Remembering the most sensational and scandalous erotic novel of the 1980s.
Alina Reyes’ short novel The Butcher was originally published in Paris by Editions du Seuil in 1988, in the prestigious series Fiction et Cie, edited by Denis Roche, the ‘avant-garde’ poet and novelist who had become famous himself as a member of the Tel Quel group of intellectuals. Earlier, the recit, as the French tend to call such works, had won the Prix Pierre Louys, one of the numerous French literary prizes – though we should never put too great a store on their abundance of such prizes, except perhaps three or four that do mean something in terms of added sales and upward mobility in the career of the writer. The Butcher is a very slim work, printed in big type to make the book look more substantial. It is probably about 12,500 words long in English, little more than a short story in that respect. Shorter than The Image by Jean de Berg (Catherine Robbe-Brillet), but destined in its way to become a similarly famed erotic classic.

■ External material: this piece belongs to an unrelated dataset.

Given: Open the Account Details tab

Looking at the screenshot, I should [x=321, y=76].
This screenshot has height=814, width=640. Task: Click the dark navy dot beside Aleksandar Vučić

The Butcher became an international best-seller, and many wondered why, suggesting it was too close to comfort to Georges Bataille’s writings. Part of the answer probably lies in the fact that it was given a first-rate credential by being published not by a porn, erotic or ‘disreputable’ publisher, but instead bearing the imprint of an intellectual publisher and series (The Image likewise stemmed from Editions de Minuit, another impeccably-noted intellectual publisher). Also, The Butcher was written by a woman, and there are few erotic works written by women – The Story of O being the most renowned.
And yet that still does not answer the question, for other women have tried to establish themselves with erotic works. Why is this one different? I think there are two answers: the attitude of the author and the essence of the book, a focus on flesh.
Alina Reyes is the pseudonym of a young journalist (who was thirty-two when the book was first published) called Aline Philippon. The pseudonym was not used to hide her identity, as is often the case with erotic writings for whatever reason, but to separate her journalism from this other field she suddenly started to explore – fiction. Alina Reyes is, in fact, the character in a story by Julio Cortazar, one of Philippon’s favourite writers. Thus it is a tribute to him and to ‘fantastic’ literature, the area of writing that interested her most. In interviews, she cited Kafka, Poe and Nerval as other examples.
Alina Reyes, the author, wrote The Butcher over an eight-day period, when she found herself with free time from her job, and with her children away from home. She states she wrote it in bed as it was the most comfortable place to work. “I only got up to drink coffee. I was completely euphoric.” Though she admits she had read some Sade and Bataille – as indeed many intelligent French people have – as she notes, her intention was not to write an erotic book as such. She was not aiming to add to that genre, or to create a best-seller. She had a subject that she wanted to explore and she set about it. Though at fourteen she had worked in her vacations in a butcher’s, she insists that the story of the sexual relationship between the butcher and the young girl owes nothing to her own circumstances. What lingered for her was the look and smell of the flesh handled, cut and sold by the butcher, and the relationship between that dead meat and the living meat of his body and the young girl’s. “Perhaps it was at that moment that I understood the relationship existing between meat, the treatment the butcher inflicted on it, sexuality and eroticism.” In other words, it was a story spun from a meditation on the nature of flesh itself. “Our society admires the body, glorifies it in aerobics, jogging, pursues it with youth, but never speaks of the flesh, of true eroticism. They want to make us believe that we are glorious beings, who venture now and again into some small deviations.”
Whilst the image of the butcher is an image that appears in Bataille and others, particularly in France where the butcher’s is a key shop even in a small village, it is the focus on flesh that is at the centre of this novel. All erotic works that have become seminal have done so because they are distinct in essence from others. Bataille’s Story of the Eye, and Madame Edwarda, and My Mother, Aragon’s Irene, Reage’s Story of O, de Berg’s The Image and the others one can list, are all original in their essence. I would suggest that it is as a result of this meditation on flesh, and the fact that the author did not set out to write a sexual work or a best-seller, that it has attained its celebrity status. The author herself was surprised by the attention and by the idea that it could be called pornography. “Pornography is the degeneration of sexuality, the absence of phantasms, which express themselves most often through an inflated style, abusive use of superlatives, and imperfect subjunctives. All that I have tried to avoid.”